Task goal - Arrange the lines below as a Markdown table with two columns, Row and Line, numbering each line and leaving out the blank ones.

*** Input for this task

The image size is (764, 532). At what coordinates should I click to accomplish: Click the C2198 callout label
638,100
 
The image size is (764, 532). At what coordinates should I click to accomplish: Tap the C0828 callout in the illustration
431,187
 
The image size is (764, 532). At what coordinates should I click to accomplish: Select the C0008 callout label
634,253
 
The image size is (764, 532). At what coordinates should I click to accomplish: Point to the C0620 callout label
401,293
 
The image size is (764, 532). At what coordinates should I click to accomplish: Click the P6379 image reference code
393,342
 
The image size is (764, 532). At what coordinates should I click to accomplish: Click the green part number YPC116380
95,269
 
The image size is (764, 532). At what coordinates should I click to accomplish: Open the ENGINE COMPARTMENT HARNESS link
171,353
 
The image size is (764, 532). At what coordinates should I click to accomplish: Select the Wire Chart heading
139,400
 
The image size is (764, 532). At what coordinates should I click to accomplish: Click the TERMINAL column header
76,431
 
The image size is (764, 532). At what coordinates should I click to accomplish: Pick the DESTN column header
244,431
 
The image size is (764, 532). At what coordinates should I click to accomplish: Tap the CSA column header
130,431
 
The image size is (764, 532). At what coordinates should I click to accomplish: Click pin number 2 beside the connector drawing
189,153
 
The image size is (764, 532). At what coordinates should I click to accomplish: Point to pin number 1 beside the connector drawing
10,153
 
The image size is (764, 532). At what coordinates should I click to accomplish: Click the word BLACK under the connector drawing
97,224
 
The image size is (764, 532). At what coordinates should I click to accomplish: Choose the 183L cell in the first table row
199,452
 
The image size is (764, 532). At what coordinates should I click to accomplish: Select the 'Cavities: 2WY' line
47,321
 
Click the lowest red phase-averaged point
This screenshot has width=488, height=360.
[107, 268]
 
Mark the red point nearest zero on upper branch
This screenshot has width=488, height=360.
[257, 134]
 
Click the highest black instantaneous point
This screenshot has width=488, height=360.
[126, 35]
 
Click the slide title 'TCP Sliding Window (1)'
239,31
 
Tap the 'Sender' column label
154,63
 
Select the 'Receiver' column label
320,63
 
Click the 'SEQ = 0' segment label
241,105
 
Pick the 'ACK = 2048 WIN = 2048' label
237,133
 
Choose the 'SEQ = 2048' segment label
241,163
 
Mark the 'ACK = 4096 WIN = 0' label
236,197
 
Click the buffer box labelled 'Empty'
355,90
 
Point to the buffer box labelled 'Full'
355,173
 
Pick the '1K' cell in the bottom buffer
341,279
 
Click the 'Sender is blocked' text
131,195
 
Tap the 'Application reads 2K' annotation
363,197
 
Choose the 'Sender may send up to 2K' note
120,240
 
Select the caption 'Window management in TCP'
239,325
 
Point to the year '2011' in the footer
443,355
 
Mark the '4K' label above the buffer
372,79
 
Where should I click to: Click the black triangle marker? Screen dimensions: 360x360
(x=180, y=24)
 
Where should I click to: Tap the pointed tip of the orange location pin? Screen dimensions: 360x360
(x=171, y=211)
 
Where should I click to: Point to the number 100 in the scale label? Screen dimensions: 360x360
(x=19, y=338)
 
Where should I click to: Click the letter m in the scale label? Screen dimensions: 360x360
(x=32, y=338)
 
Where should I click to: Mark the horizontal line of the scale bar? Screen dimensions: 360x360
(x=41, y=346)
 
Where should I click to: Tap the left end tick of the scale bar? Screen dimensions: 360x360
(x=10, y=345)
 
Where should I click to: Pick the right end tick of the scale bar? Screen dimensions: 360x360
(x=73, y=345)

******

Written response -
| Row | Line |
|---|---|
| 1 | The image size is (764, 532). At what coordinates should I click to accomplish: Click the C2198 callout label |
| 2 | 638,100 |
| 3 | The image size is (764, 532). At what coordinates should I click to accomplish: Tap the C0828 callout in the illustration |
| 4 | 431,187 |
| 5 | The image size is (764, 532). At what coordinates should I click to accomplish: Select the C0008 callout label |
| 6 | 634,253 |
| 7 | The image size is (764, 532). At what coordinates should I click to accomplish: Point to the C0620 callout label |
| 8 | 401,293 |
| 9 | The image size is (764, 532). At what coordinates should I click to accomplish: Click the P6379 image reference code |
| 10 | 393,342 |
| 11 | The image size is (764, 532). At what coordinates should I click to accomplish: Click the green part number YPC116380 |
| 12 | 95,269 |
| 13 | The image size is (764, 532). At what coordinates should I click to accomplish: Open the ENGINE COMPARTMENT HARNESS link |
| 14 | 171,353 |
| 15 | The image size is (764, 532). At what coordinates should I click to accomplish: Select the Wire Chart heading |
| 16 | 139,400 |
| 17 | The image size is (764, 532). At what coordinates should I click to accomplish: Click the TERMINAL column header |
| 18 | 76,431 |
| 19 | The image size is (764, 532). At what coordinates should I click to accomplish: Pick the DESTN column header |
| 20 | 244,431 |
| 21 | The image size is (764, 532). At what coordinates should I click to accomplish: Tap the CSA column header |
| 22 | 130,431 |
| 23 | The image size is (764, 532). At what coordinates should I click to accomplish: Click pin number 2 beside the connector drawing |
| 24 | 189,153 |
| 25 | The image size is (764, 532). At what coordinates should I click to accomplish: Point to pin number 1 beside the connector drawing |
| 26 | 10,153 |
| 27 | The image size is (764, 532). At what coordinates should I click to accomplish: Click the word BLACK under the connector drawing |
| 28 | 97,224 |
| 29 | The image size is (764, 532). At what coordinates should I click to accomplish: Choose the 183L cell in the first table row |
| 30 | 199,452 |
| 31 | The image size is (764, 532). At what coordinates should I click to accomplish: Select the 'Cavities: 2WY' line |
| 32 | 47,321 |
| 33 | Click the lowest red phase-averaged point |
| 34 | This screenshot has width=488, height=360. |
| 35 | [107, 268] |
| 36 | Mark the red point nearest zero on upper branch |
| 37 | This screenshot has width=488, height=360. |
| 38 | [257, 134] |
| 39 | Click the highest black instantaneous point |
| 40 | This screenshot has width=488, height=360. |
| 41 | [126, 35] |
| 42 | Click the slide title 'TCP Sliding Window (1)' |
| 43 | 239,31 |
| 44 | Tap the 'Sender' column label |
| 45 | 154,63 |
| 46 | Select the 'Receiver' column label |
| 47 | 320,63 |
| 48 | Click the 'SEQ = 0' segment label |
| 49 | 241,105 |
| 50 | Pick the 'ACK = 2048 WIN = 2048' label |
| 51 | 237,133 |
| 52 | Choose the 'SEQ = 2048' segment label |
| 53 | 241,163 |
| 54 | Mark the 'ACK = 4096 WIN = 0' label |
| 55 | 236,197 |
| 56 | Click the buffer box labelled 'Empty' |
| 57 | 355,90 |
| 58 | Point to the buffer box labelled 'Full' |
| 59 | 355,173 |
| 60 | Pick the '1K' cell in the bottom buffer |
| 61 | 341,279 |
| 62 | Click the 'Sender is blocked' text |
| 63 | 131,195 |
| 64 | Tap the 'Application reads 2K' annotation |
| 65 | 363,197 |
| 66 | Choose the 'Sender may send up to 2K' note |
| 67 | 120,240 |
| 68 | Select the caption 'Window management in TCP' |
| 69 | 239,325 |
| 70 | Point to the year '2011' in the footer |
| 71 | 443,355 |
| 72 | Mark the '4K' label above the buffer |
| 73 | 372,79 |
| 74 | Where should I click to: Click the black triangle marker? Screen dimensions: 360x360 |
| 75 | (x=180, y=24) |
| 76 | Where should I click to: Tap the pointed tip of the orange location pin? Screen dimensions: 360x360 |
| 77 | (x=171, y=211) |
| 78 | Where should I click to: Point to the number 100 in the scale label? Screen dimensions: 360x360 |
| 79 | (x=19, y=338) |
| 80 | Where should I click to: Click the letter m in the scale label? Screen dimensions: 360x360 |
| 81 | (x=32, y=338) |
| 82 | Where should I click to: Mark the horizontal line of the scale bar? Screen dimensions: 360x360 |
| 83 | (x=41, y=346) |
| 84 | Where should I click to: Tap the left end tick of the scale bar? Screen dimensions: 360x360 |
| 85 | (x=10, y=345) |
| 86 | Where should I click to: Pick the right end tick of the scale bar? Screen dimensions: 360x360 |
| 87 | (x=73, y=345) |